Shoulder Stand belongs to a group of Yoga Poses called Inversions (inverting from the normal up right position to the upside down).

In general, inversions are extremely beneficial for the heart, lungs, endocrine system, and the brain.

Gravitation pulls everything down. During inversions this process is, . . . well, . . . inverted. So our organs and brain get to be bathed in the blood. Also, since our head (and face) get so much blood, Shoulder Stand is an amazing pose for reducing wrinkles and overall increasing the circulation of the blood to the face, and therefore improving the complexion.

Shoulder Stand also benefits:
Absorption of nutrients
Appetite - increases
Asthma
Constipation
Digestion - strengthens
Hemorrhoids
Insomnia
Menstrual problems
Pitta imbalances, such as: irritability, short temper, anger
Varicose veins

Isn't that amazing??? One Yoga posture with so many health benefits!

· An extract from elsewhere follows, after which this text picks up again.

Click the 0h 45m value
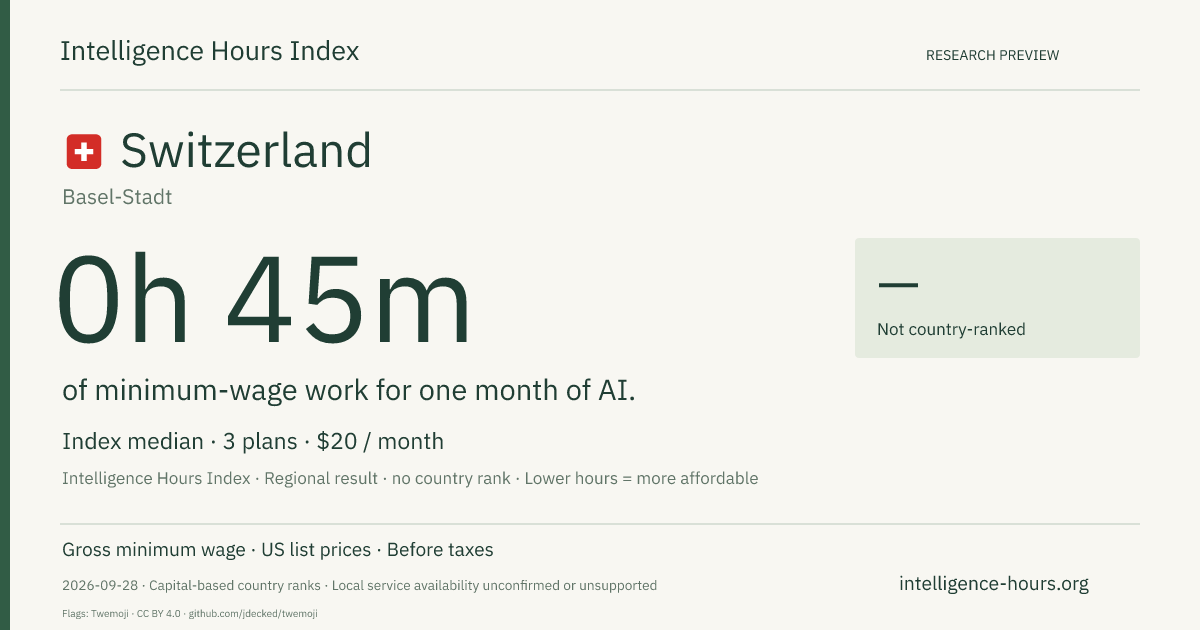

Shoulder Stand also brings joy, vitality, happiness and confidence.

How to Practice Shoulder Stand

Shoulder Stand, Yoga Posture

1) Lie on your back, hands by your side, palms down. Inhale and bend your legs at the knees and bring the knees towards the chest.

2) On exhalation, lift your hips off the ground and place your hands (palms down) on your lower back for support.

3) Lift the rest of your body off the ground with the help of your hands (elbows staying on the ground for support).

4) Extend your legs upwards, towards the sky or ceiling. Imagine somebody is lifting your legs upwards towards the sky.

5) Try to have as little pressure on your head and neck as possible. Shoulders should be bearing the pressure, but not the head and neck. Have your chin pointing towards your chest, in the 'chin lock position.' Never turn your head when you are in this position!

6) Breathe. Stay in this position (when comfortable!) for 1-5 minutes. Anytime you feel any type of discomfort (pressure, pain, fear, breathlessness, etc.), bend your knees toward your head and slowly roll your spine back to the ground (on exhalation).

You can also begin (or end) this Yoga posture with Halasana, Plough Pose

Contraindications

Shoulder Stand is more challenging than it might look. You should not practice this Yoga posture if you have any history of heart problems, high blood pressure or any other pressure in your head (sinus, ear, etc.)

Also this Yoga posture is not advisable if you have had a recent or chronic shoulder, neck or back injury. If you are menstruating or pregnant this pose is also contraindicated. During menstruation you want your blood to be flowing down, out of your body and not to be reversing the flow. In pregnancy, the umbilical cord often connects at the top of the uterus, and performing even gentle inversions may cause the fetus to put pressure on this region, lowering its oxygen supply.

If you are new to Yoga, this is also not the Yoga posture to start with. Seek help from an experienced Yoga instructor or visit a yoga class.


Enjoy the many benefits of the Shoulder Stand, but also remember to keep your neck happy!